[Records from a data collection]
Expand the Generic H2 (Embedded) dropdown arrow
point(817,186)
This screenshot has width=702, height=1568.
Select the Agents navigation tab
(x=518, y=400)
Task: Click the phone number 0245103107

◆ WHAT YOU ARE ASKED TO DO:
Each entry is to be given again, exactly as it stands.

◆ ANSWER BOX:
Expand the Generic H2 (Embedded) dropdown arrow
point(817,186)
This screenshot has width=702, height=1568.
Select the Agents navigation tab
(x=518, y=400)
Task: Click the phone number 0245103107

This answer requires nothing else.